Concept development, brand identity & strategy, packaging design

overview

Imagine a world where McDonald’s is sitting on a mountain of excess potatoes—misshapen, surplus, or just too rebellious for uniform fries. What’s a fast-food conglomerate to do?

Enter McVodka, the posh potato elixir born from golden arches and distilled irony.

In a left-field brand pivot that nobody asked for but everyone will be obsessed with, McDonald’s launches a designer vodka brand using their surplus spuds. The twist? It’s high-end, tastefully irreverent, and riding the wave of eco-luxury meets gold-standard branding.

Sustainability isn’t the headline—it’s the baseline. McVodka transforms food waste into a status object, and doesn’t need a green label to prove it.
SATIRE, SERVED NEAT
McVodka positions itself as a premium spirits brand, crafted from cultural leftovers and thoughtful design—with a price point high enough to raise eyebrows, yet low enough to still be impulse-bought on payday.
Built on the ubiquity of McDonald’s, this brand flips familiarity into exclusivity by recontextualizing fast food ubiquity as luxury design language.

> WHAT TO DO:
**a)** Return the passage of the McVodka text starting with "Imagine a world" and going on through "meets gold-standard branding.", word for word.
**b)** Resume the McVodka brand concept text, picking up right after its last sentence.

> EXERCISE DATA:
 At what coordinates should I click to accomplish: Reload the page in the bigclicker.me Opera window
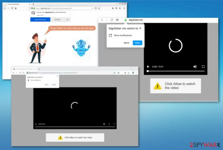(x=112, y=20)
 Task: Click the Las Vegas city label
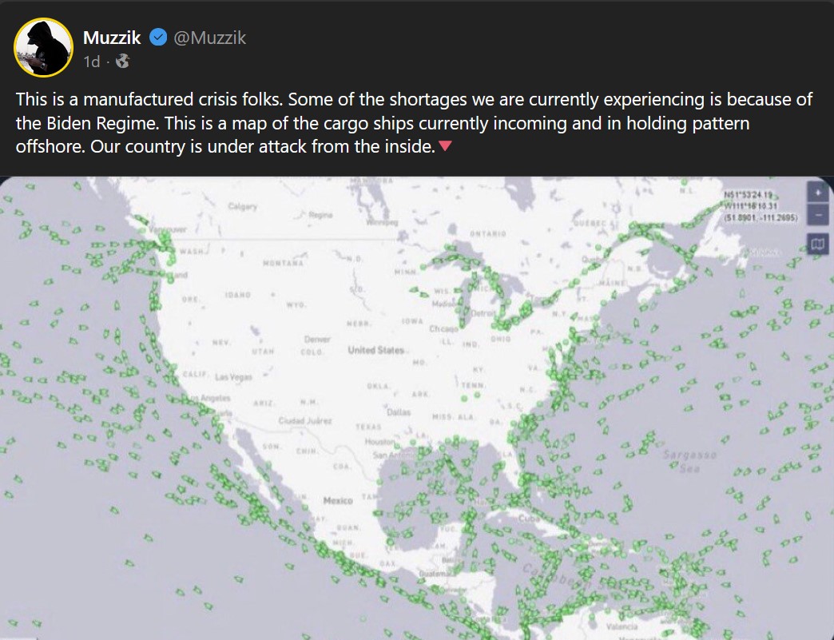click(233, 376)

> YOUR RESPONSES:
**a)**
Imagine a world where McDonald’s is sitting on a mountain of excess potatoes—misshapen, surplus, or just too rebellious for uniform fries. What’s a fast-food conglomerate to do?

Enter McVodka, the posh potato elixir born from golden arches and distilled irony.

In a left-field brand pivot that nobody asked for but everyone will be obsessed with, McDonald’s launches a designer vodka brand using their surplus spuds. The twist? It’s high-end, tastefully irreverent, and riding the wave of eco-luxury meets gold-standard branding.

**b)**
MASS CULTURE, REPACKAGED
A brand that knows it’s unexpected and leans into that tension—but does so with taste, intent, and high-end production. 
IRONIC LUXURY (à la Vetements and Balenciaga)
A brand that plays with the language of luxury—matte foil, premium packaging, restraint—but does it with a wink, not a smirk.
UPCYCLED COOL

top-shelf ambitions

golden arches meet gold foil

McVodka’s visual world is built on contrast: high-end materials meet lowbrow origins, fast-food references are wrapped in luxury codes, and every detail walks the line between playful and polished. The brand borrows the visual language of premium spirits—clean typography, rich textures, moody lighting—and filters it through a familiar red-and-gold palette that quietly nods to its fast-food DNA.

from spud to shelf

My goal was to strike a balance between conceptual edge and premium execution—a brand that could make you laugh and look twice. The result is a product that feels both inevitable and impossible: a vodka that started in a deep fryer and ended up in a velvet box.